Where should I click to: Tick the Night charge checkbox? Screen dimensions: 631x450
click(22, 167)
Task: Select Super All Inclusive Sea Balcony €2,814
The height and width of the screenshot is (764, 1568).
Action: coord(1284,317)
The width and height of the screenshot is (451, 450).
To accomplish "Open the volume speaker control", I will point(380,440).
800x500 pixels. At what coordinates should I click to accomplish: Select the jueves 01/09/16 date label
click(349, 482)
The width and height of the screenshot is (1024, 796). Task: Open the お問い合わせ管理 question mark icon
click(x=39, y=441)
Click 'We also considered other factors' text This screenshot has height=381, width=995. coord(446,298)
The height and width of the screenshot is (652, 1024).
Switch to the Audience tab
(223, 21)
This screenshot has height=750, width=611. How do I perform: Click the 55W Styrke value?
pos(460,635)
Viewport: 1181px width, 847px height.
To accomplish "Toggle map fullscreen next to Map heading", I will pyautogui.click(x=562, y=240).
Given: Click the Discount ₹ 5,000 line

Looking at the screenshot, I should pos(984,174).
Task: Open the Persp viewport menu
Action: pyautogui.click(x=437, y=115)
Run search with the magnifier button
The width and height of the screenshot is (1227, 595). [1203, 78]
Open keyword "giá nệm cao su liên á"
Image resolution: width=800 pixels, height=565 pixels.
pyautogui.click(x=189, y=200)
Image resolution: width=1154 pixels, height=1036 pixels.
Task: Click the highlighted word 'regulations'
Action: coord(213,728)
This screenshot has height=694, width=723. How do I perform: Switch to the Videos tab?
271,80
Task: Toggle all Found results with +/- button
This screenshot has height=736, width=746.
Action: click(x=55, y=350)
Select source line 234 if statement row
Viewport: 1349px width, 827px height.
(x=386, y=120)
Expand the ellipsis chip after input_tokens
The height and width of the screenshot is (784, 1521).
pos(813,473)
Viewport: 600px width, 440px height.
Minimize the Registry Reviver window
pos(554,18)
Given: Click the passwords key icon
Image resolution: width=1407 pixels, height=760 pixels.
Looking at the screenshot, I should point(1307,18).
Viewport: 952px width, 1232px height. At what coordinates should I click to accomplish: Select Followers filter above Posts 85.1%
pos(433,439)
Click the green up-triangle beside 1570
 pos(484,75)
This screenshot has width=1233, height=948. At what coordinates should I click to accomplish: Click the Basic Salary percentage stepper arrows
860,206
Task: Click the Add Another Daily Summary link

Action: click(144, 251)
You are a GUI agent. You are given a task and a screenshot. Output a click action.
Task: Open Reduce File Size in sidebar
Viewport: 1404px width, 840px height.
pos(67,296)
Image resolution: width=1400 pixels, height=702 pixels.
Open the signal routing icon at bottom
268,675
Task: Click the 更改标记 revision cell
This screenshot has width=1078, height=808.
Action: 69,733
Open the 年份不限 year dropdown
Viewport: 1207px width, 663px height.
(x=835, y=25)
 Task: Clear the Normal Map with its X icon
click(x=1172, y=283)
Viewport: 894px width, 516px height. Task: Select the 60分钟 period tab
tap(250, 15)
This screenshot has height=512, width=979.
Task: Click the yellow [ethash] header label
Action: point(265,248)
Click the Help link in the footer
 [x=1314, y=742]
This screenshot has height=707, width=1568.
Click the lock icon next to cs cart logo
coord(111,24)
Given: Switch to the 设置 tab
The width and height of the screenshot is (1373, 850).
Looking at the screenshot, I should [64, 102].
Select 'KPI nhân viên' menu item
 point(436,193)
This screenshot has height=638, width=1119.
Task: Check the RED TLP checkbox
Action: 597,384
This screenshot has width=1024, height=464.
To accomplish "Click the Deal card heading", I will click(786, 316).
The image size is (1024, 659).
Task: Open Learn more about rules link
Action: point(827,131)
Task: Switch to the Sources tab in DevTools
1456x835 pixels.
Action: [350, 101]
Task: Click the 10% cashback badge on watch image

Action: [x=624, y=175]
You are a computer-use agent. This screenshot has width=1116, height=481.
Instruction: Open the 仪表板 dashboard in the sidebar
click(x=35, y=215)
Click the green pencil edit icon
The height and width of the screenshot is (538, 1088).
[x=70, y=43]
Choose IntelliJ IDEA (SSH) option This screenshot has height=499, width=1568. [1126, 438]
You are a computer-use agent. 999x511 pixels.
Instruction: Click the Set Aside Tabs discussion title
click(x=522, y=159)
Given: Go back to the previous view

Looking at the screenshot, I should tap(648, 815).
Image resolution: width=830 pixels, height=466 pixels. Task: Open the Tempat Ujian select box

——

● Problem requirements
Could you format all the items above as a Markdown table with an "Entry" column numbering each row and a "Text" column holding the line, leaving out blank lines?

● The output
| Entry | Text |
|---|---|
| 1 | Where should I click to: Tick the Night charge checkbox? Screen dimensions: 631x450 |
| 2 | click(22, 167) |
| 3 | Task: Select Super All Inclusive Sea Balcony €2,814 |
| 4 | The height and width of the screenshot is (764, 1568). |
| 5 | Action: coord(1284,317) |
| 6 | The width and height of the screenshot is (451, 450). |
| 7 | To accomplish "Open the volume speaker control", I will point(380,440). |
| 8 | 800x500 pixels. At what coordinates should I click to accomplish: Select the jueves 01/09/16 date label |
| 9 | click(349, 482) |
| 10 | The width and height of the screenshot is (1024, 796). Task: Open the お問い合わせ管理 question mark icon |
| 11 | click(x=39, y=441) |
| 12 | Click 'We also considered other factors' text This screenshot has height=381, width=995. coord(446,298) |
| 13 | The height and width of the screenshot is (652, 1024). |
| 14 | Switch to the Audience tab |
| 15 | (223, 21) |
| 16 | This screenshot has height=750, width=611. How do I perform: Click the 55W Styrke value? |
| 17 | pos(460,635) |
| 18 | Viewport: 1181px width, 847px height. |
| 19 | To accomplish "Toggle map fullscreen next to Map heading", I will pyautogui.click(x=562, y=240). |
| 20 | Given: Click the Discount ₹ 5,000 line |
| 21 | Looking at the screenshot, I should pos(984,174). |
| 22 | Task: Open the Persp viewport menu |
| 23 | Action: pyautogui.click(x=437, y=115) |
| 24 | Run search with the magnifier button |
| 25 | The width and height of the screenshot is (1227, 595). [1203, 78] |
| 26 | Open keyword "giá nệm cao su liên á" |
| 27 | Image resolution: width=800 pixels, height=565 pixels. |
| 28 | pyautogui.click(x=189, y=200) |
| 29 | Image resolution: width=1154 pixels, height=1036 pixels. |
| 30 | Task: Click the highlighted word 'regulations' |
| 31 | Action: coord(213,728) |
| 32 | This screenshot has height=694, width=723. How do I perform: Switch to the Videos tab? |
| 33 | 271,80 |
| 34 | Task: Toggle all Found results with +/- button |
| 35 | This screenshot has height=736, width=746. |
| 36 | Action: click(x=55, y=350) |
| 37 | Select source line 234 if statement row |
| 38 | Viewport: 1349px width, 827px height. |
| 39 | (x=386, y=120) |
| 40 | Expand the ellipsis chip after input_tokens |
| 41 | The height and width of the screenshot is (784, 1521). |
| 42 | pos(813,473) |
| 43 | Viewport: 600px width, 440px height. |
| 44 | Minimize the Registry Reviver window |
| 45 | pos(554,18) |
| 46 | Given: Click the passwords key icon |
| 47 | Image resolution: width=1407 pixels, height=760 pixels. |
| 48 | Looking at the screenshot, I should point(1307,18). |
| 49 | Viewport: 952px width, 1232px height. At what coordinates should I click to accomplish: Select Followers filter above Posts 85.1% |
| 50 | pos(433,439) |
| 51 | Click the green up-triangle beside 1570 |
| 52 |  pos(484,75) |
| 53 | This screenshot has width=1233, height=948. At what coordinates should I click to accomplish: Click the Basic Salary percentage stepper arrows |
| 54 | 860,206 |
| 55 | Task: Click the Add Another Daily Summary link |
| 56 | Action: click(144, 251) |
| 57 | You are a GUI agent. You are given a task and a screenshot. Output a click action. |
| 58 | Task: Open Reduce File Size in sidebar |
| 59 | Viewport: 1404px width, 840px height. |
| 60 | pos(67,296) |
| 61 | Image resolution: width=1400 pixels, height=702 pixels. |
| 62 | Open the signal routing icon at bottom |
| 63 | 268,675 |
| 64 | Task: Click the 更改标记 revision cell |
| 65 | This screenshot has width=1078, height=808. |
| 66 | Action: 69,733 |
| 67 | Open the 年份不限 year dropdown |
| 68 | Viewport: 1207px width, 663px height. |
| 69 | (x=835, y=25) |
| 70 |  Task: Clear the Normal Map with its X icon |
| 71 | click(x=1172, y=283) |
| 72 | Viewport: 894px width, 516px height. Task: Select the 60分钟 period tab |
| 73 | tap(250, 15) |
| 74 | This screenshot has height=512, width=979. |
| 75 | Task: Click the yellow [ethash] header label |
| 76 | Action: point(265,248) |
| 77 | Click the Help link in the footer |
| 78 |  [x=1314, y=742] |
| 79 | This screenshot has height=707, width=1568. |
| 80 | Click the lock icon next to cs cart logo |
| 81 | coord(111,24) |
| 82 | Given: Switch to the 设置 tab |
| 83 | The width and height of the screenshot is (1373, 850). |
| 84 | Looking at the screenshot, I should [64, 102]. |
| 85 | Select 'KPI nhân viên' menu item |
| 86 |  point(436,193) |
| 87 | This screenshot has height=638, width=1119. |
| 88 | Task: Check the RED TLP checkbox |
| 89 | Action: 597,384 |
| 90 | This screenshot has width=1024, height=464. |
| 91 | To accomplish "Click the Deal card heading", I will click(786, 316). |
| 92 | The image size is (1024, 659). |
| 93 | Task: Open Learn more about rules link |
| 94 | Action: point(827,131) |
| 95 | Task: Switch to the Sources tab in DevTools |
| 96 | 1456x835 pixels. |
| 97 | Action: [350, 101] |
| 98 | Task: Click the 10% cashback badge on watch image |
| 99 | Action: [x=624, y=175] |
| 100 | You are a computer-use agent. This screenshot has width=1116, height=481. |
| 101 | Instruction: Open the 仪表板 dashboard in the sidebar |
| 102 | click(x=35, y=215) |
| 103 | Click the green pencil edit icon |
| 104 | The height and width of the screenshot is (538, 1088). |
| 105 | [x=70, y=43] |
| 106 | Choose IntelliJ IDEA (SSH) option This screenshot has height=499, width=1568. [1126, 438] |
| 107 | You are a computer-use agent. 999x511 pixels. |
| 108 | Instruction: Click the Set Aside Tabs discussion title |
| 109 | click(x=522, y=159) |
| 110 | Given: Go back to the previous view |
| 111 | Looking at the screenshot, I should tap(648, 815). |
| 112 | Image resolution: width=830 pixels, height=466 pixels. Task: Open the Tempat Ujian select box |